Making Sense of Loss and Belongingness: Korean Transracial Adoptees` Journey from Europe to Korea
Beatrice Favre,Hye Jun Park 한국아동학회 2016 Child studies in Asia-Pacific context Vol.6 No.1
From 1953 to 2015, approximately 200,000 children born in Korea were adopted into foreign countries. Many studies have focused on Korean adoptees growing up in the US, as the majority of these children were adopted by American families. In comparison, research on Korean transracial adoptees raised in European countries is limited. Thus, the current study aims to highlight the journey of Korean transracial adoptees from Europe to Korea. Three participants narrated their life stories as adoptees in two separate interview sessions.
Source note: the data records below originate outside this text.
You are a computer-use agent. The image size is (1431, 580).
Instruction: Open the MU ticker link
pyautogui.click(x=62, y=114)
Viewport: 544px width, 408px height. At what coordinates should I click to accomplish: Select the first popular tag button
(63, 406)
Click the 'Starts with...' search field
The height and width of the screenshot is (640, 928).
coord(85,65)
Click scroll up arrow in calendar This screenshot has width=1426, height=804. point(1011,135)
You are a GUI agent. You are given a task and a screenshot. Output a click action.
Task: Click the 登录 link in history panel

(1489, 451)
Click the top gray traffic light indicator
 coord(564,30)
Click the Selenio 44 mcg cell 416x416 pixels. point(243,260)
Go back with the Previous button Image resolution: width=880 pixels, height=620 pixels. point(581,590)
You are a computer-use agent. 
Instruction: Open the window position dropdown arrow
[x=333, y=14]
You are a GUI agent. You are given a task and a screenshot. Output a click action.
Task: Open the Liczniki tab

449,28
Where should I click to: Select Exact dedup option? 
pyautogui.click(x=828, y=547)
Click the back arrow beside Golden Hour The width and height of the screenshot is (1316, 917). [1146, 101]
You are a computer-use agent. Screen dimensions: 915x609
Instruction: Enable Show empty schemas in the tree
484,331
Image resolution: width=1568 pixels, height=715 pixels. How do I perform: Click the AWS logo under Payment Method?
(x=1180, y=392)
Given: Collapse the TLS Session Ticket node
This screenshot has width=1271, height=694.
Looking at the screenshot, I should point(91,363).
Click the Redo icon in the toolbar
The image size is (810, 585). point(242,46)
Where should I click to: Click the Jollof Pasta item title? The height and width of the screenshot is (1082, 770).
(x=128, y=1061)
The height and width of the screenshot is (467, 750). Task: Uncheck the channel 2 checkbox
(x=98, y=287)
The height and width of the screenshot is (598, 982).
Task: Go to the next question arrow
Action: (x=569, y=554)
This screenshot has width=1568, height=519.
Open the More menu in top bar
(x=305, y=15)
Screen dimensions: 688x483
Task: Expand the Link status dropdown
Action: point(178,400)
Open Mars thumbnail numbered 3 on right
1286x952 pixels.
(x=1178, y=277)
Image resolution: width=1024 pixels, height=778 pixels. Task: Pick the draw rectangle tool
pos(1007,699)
The findings of this study call attention to the adoptees’ ongoing reconsideration of their identity as they assimilate life experiences within two disparate cultural settings in Europe and Korea. The study found that ambiguous loss faced by the adoptees from their childhood in Europe continued to their adulthood in Korea. Major themes of the participants’ narratives in their journey from Europe to Korea focused on their feelings of loss and the lack of belongingness. This study found that the sense of loss and the lack of belongingness changed over time. Participants were active agents in the process of their journey from Europe to Korea, as they constantly worked to adapt to and improve their situation in face of adversity.